NEW DELHI: Even as the Union Home Ministry recently disbursed its budgeted allocation for operationalising the 200 additional Foreigners Tribunals across Assam, the same number of members have been “attached” with the original 100 quasi-judicial bodies as no new infrastructure, including buildings to house the courts, have been built or provided.

MHA officials were chary in revealing the amount disbursed to the Assam government in May this year. However, in a May 2019 letter to the Assam Chief Secretary, the MHA had granted “in principle” approval to the state government’s proposal to initially set up 400 FTs at an estimated expenditure of Rs 563.6 crore. The initial target was subsequently brought down to 200.

To make matters more complicated, hundreds of thousands of appeals cases related to persons whose citizenship could not be established during the controversial National Register of Citizens (NRC) exercise in Assam, are not being heard as the rules governing the 2019 Citizenship Amendment Act (CAA) are yet to be framed. The Foreigners Tribunals are mandated to adjudicate whether a person is a foreigner or an Indian citizen.

The 200 Foreigners’ Tribunals (FTs) were to become functional from September 1, 2019, as a consequence of a May 2019 Supreme Court order. They are part of the 1,000 proposed FTs which, MHA sources said, “whose establishment will now be delayed”.

However, the FTs remained idle for the first six months since the members did not have any work. Sometime in March 2020, the new members were assigned the task of disposing over 1 lakh “pending references” arising out of the NRC exercise. The MHA also approved this Assam government proposal.

To begin with, 50 newly appointed members were designated as “attached members” with 50 of the 100 original operational FTs in August 2020. But the immediate challenge faced by the Assam government was little or no infrastructure for the new FTs.

“Not only physical buildings and courtrooms, each tribunal lacked other basic necessities such as chairs, tables and file cabinets among other things,” an Assam senior advocate associated with a February 12, 2021, Gauhati High Court case involving the Assam government, the Centre (MHA and the Ministry of External Affairs) and the Accountant General, told. “The Assam government did not respond when the matter involving the lack of infrastructure was raised,” the advocate said.

Subsequently, in an October 25, 2021, meeting chaired by the Assam Chief Secretary, it was decided that there should be a “rationalisation of members”.

Accordingly, an Assam government “policy decision” did not “assign regular work” to the 200 newly appointed members of the FTs “since the possibility of NRC rejection slip being issued in (the) near future is very bright”.

However, an order placing all the 200 new members at the disposal of the original 100 FTs was issued in January 2022. “This effectively means that the Centre has now allocated the budgeted amount for setting up the 200 new FTs which are only on paper,” a source said.

While each of the FT members are paid Rs 90,000 monthly salary (about Rs 22 crore annually for 200 members) besides perks, the problem has been compounded by the Assam government’s failure to appoint about 2,000 employees such as peons, attendants, computer operators etc, making it difficult for the members to execute their tasks.

When contacted, Congress Lok Sabha MP Pradyut Bordoloi said that FTs are the “MHA’s responsibility” as it reimburses the state by making budgetary allocations in this regard. “The FTs are not functional because the rules governing the CAA have not been framed. There are a lot of grey areas,” Bordoloi said.

> _ITEMS_:
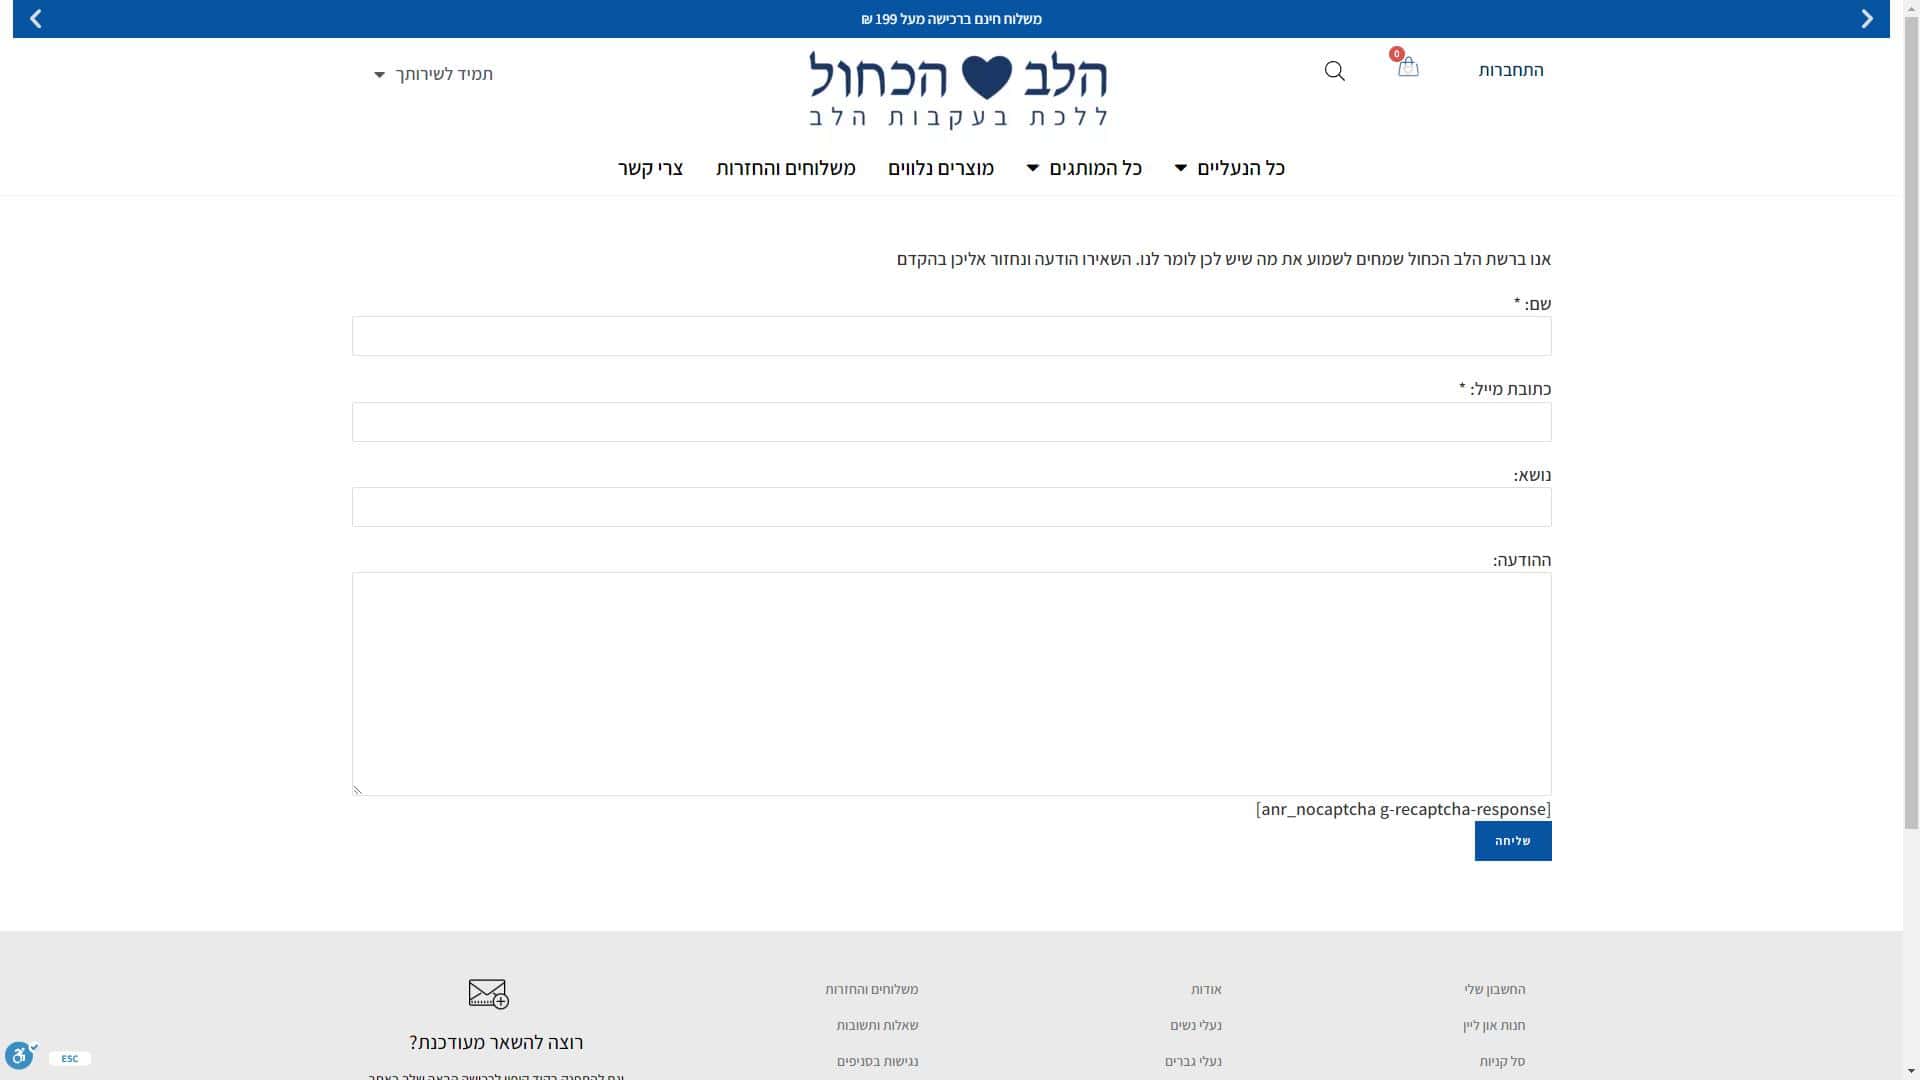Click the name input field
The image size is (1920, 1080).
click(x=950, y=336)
==
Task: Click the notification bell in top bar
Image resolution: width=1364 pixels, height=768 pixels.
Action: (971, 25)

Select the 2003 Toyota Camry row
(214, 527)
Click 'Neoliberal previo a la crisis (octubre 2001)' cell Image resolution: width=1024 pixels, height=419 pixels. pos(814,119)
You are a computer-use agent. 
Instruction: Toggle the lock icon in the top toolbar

> _SHORT EXERCISE 1_: Please repeat the part of the article on Assam's Foreigners Tribunals starting at "To begin with, 50" and ending at "the new FTs.".
> _SHORT EXERCISE 2_: Format the lines of the listing starting at the line that contains "You are a computer-use agent." and ending at the line that contains "Instruction: Toggle the" as a JSON list of strings, one string per line, leaving out blank lines.

> _PROBLEM SOLUTION 1_:
To begin with, 50 newly appointed members were designated as “attached members” with 50 of the 100 original operational FTs in August 2020. But the immediate challenge faced by the Assam government was little or no infrastructure for the new FTs.

> _PROBLEM SOLUTION 2_:
[
  "You are a computer-use agent. ",
  "Instruction: Toggle the lock icon in the top toolbar"
]